Load Balancing — Tier Sizing, Retry Storms, Load-Shedding, GSLB & L7-vs-Volumetric (Deep Dive)
The load balancer is a system you have to size, not just configure
Every other Load Balancing lesson in this guide teaches the LB as a routing decision — which algorithm, which layer. This one teaches the LB as infrastructure you must provision, that fails in specific ways, and that other tiers depend on behaving well: how many boxes you actually need, what happens when a slow tier makes everyone retry, how a duplicate write from that retry stops being dangerous, when the fleet should deliberately say no, how a request finds the right region before it ever reaches your LB, and why the LB itself cannot stop a volumetric flood.
1. Tier sizing: turning capacity ceilings into an instance count
An LB instance runs out of capacity along three independent ceilings, and you must size against all three — whichever is worst wins:
- CPU / TLS handshake cost.

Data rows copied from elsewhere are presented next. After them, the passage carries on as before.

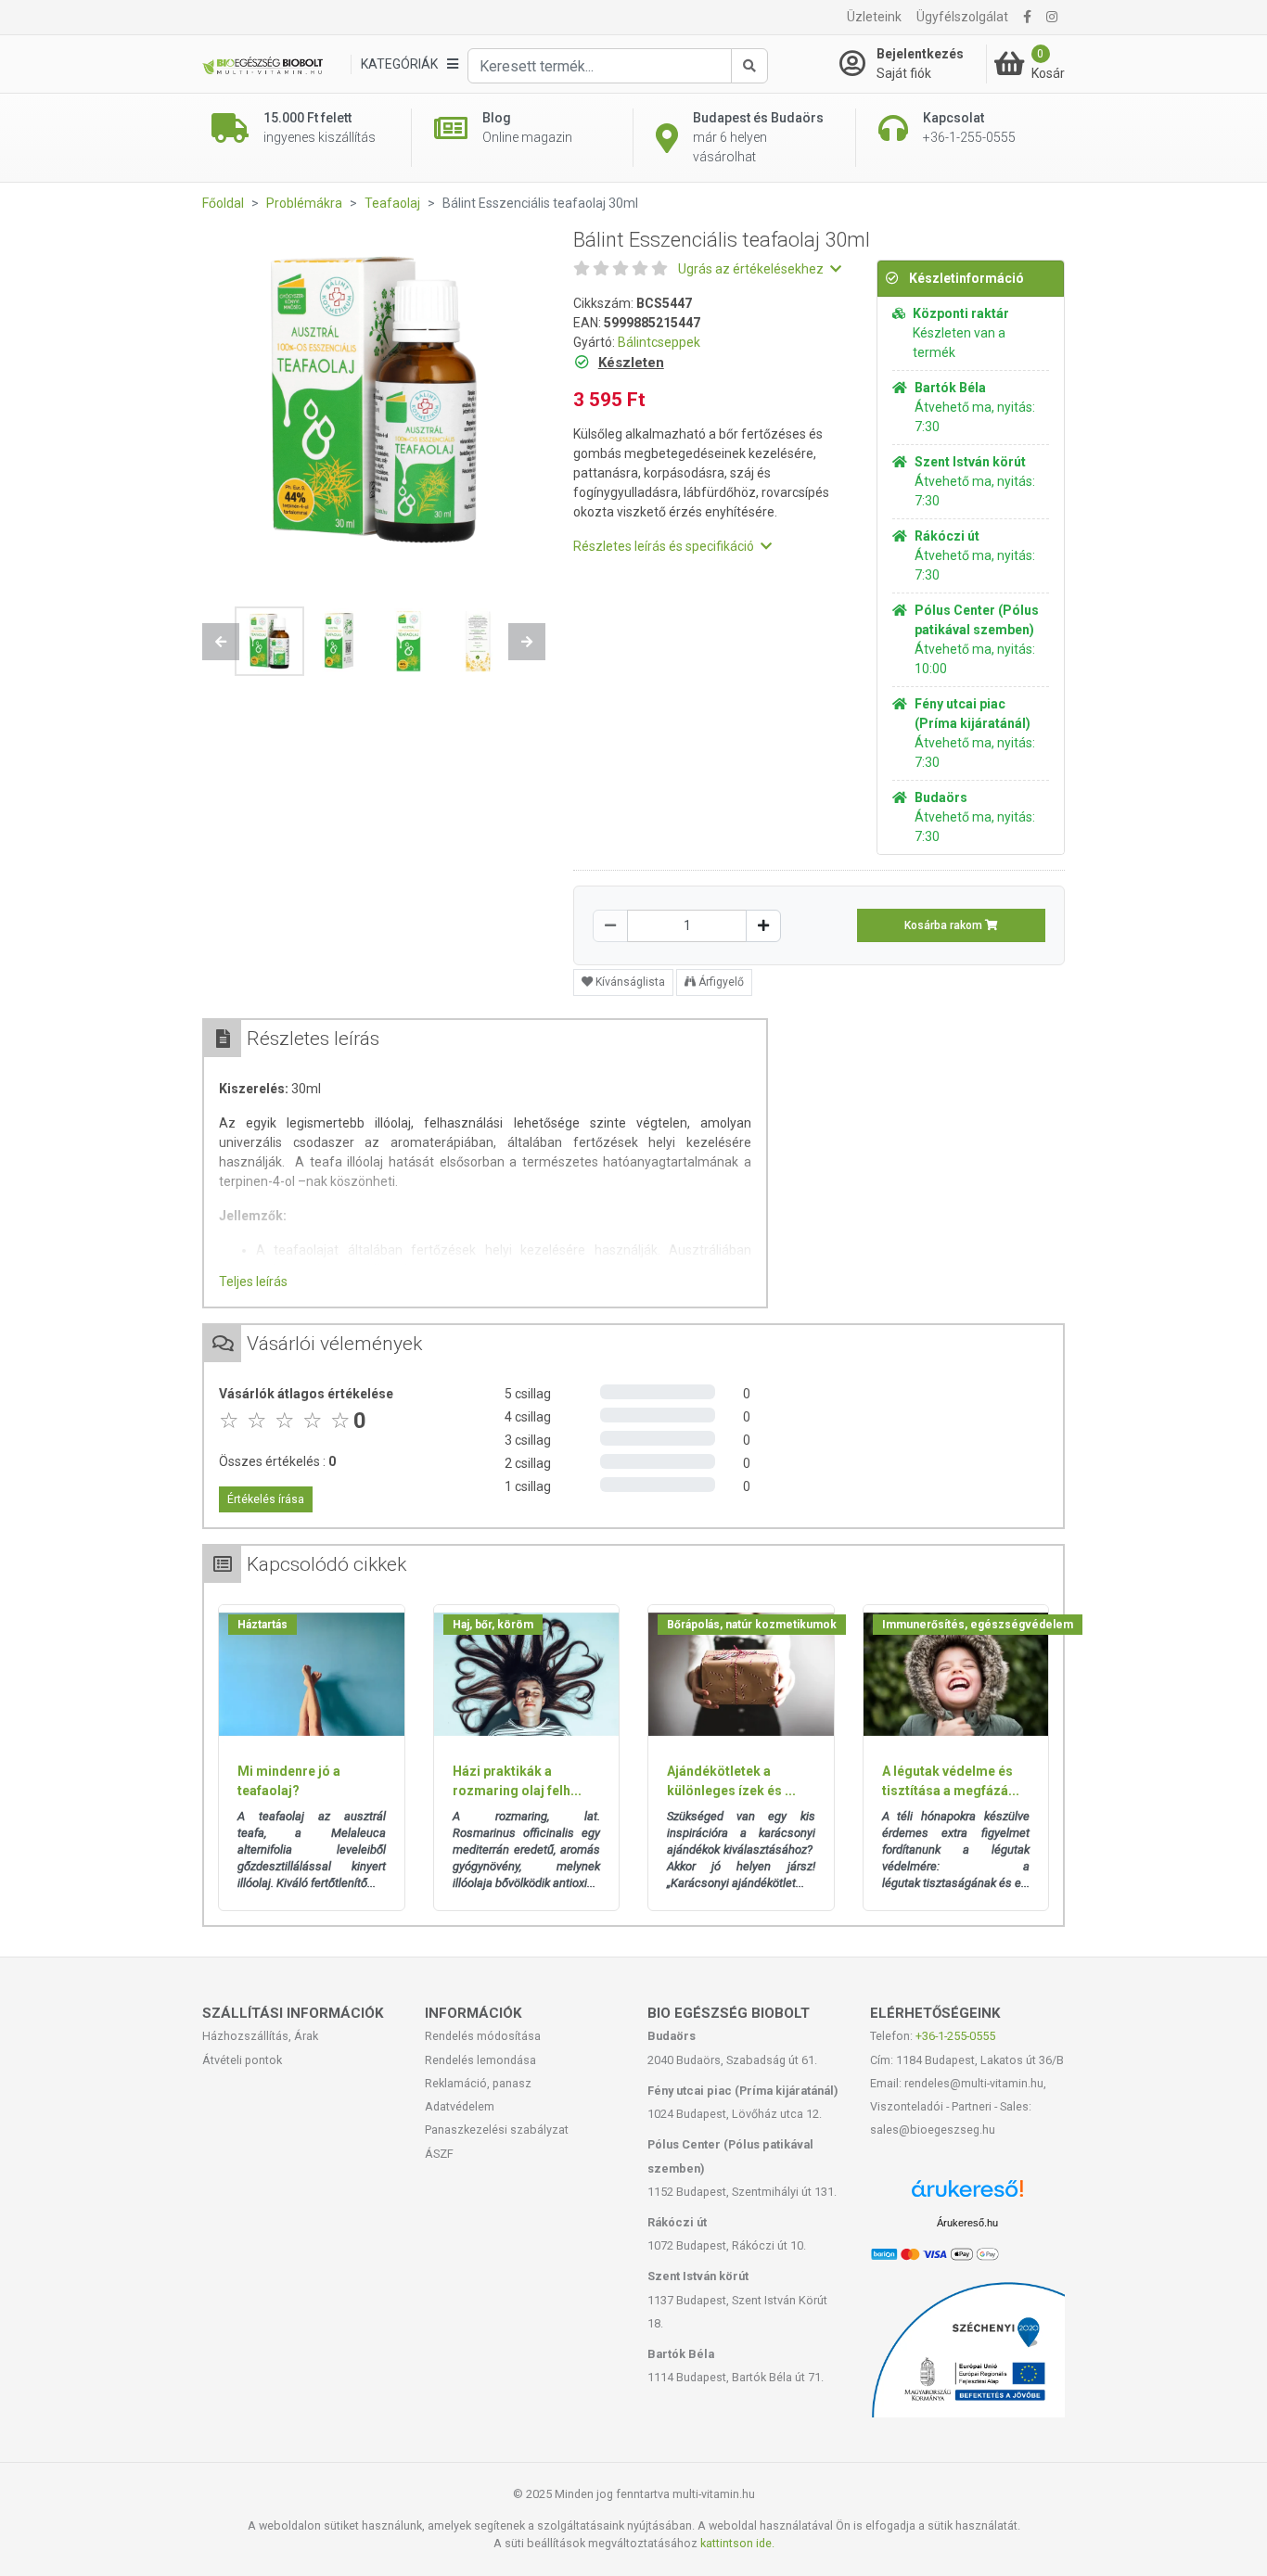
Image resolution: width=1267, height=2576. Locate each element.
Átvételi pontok (242, 2060)
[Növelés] (763, 926)
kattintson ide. (737, 2543)
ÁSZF (439, 2154)
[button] (220, 641)
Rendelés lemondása (480, 2060)
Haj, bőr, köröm (493, 1624)
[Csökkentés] (610, 926)
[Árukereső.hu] (967, 2195)
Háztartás (262, 1624)
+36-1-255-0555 (955, 2036)
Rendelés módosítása (483, 2036)
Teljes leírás (253, 1281)
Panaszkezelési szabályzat (497, 2129)
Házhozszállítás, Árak (260, 2036)
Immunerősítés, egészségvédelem (977, 1624)
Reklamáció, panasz (478, 2083)
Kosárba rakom (944, 925)
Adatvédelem (459, 2106)
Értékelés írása (265, 1499)
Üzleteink (874, 16)
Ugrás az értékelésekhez (752, 268)
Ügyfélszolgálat (962, 16)
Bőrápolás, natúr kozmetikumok (752, 1624)
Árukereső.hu (967, 2222)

The expensive part of TLS is the asymmetric key exchange (ECDHE) done once per new connection, not the symmetric bulk encryption after (AES-NI makes that nearly free). So the CPU ceiling scales with new-connection churn (handshakes/sec), not with steady bandwidth.
- NIC bandwidth (Gbps). A hard line-rate ceiling per instance, independent of CPU — a balancer can have idle cores and still be saturated on the wire.
- Memory / max concurrent connections. Every open connection holds socket buffers + TLS session state in RAM. Enough concurrent connections exhausts memory long before CPU or bandwidth do.
Worked example. Target load at peak: 250,000 new TLS handshakes/sec (churn — many short-lived mobile/API clients), 40 Gbps sustained throughput, 2,000,000 concurrent open connections. Each LB instance is an 8-vCPU box with a 10 Gbps NIC and 32 GB RAM.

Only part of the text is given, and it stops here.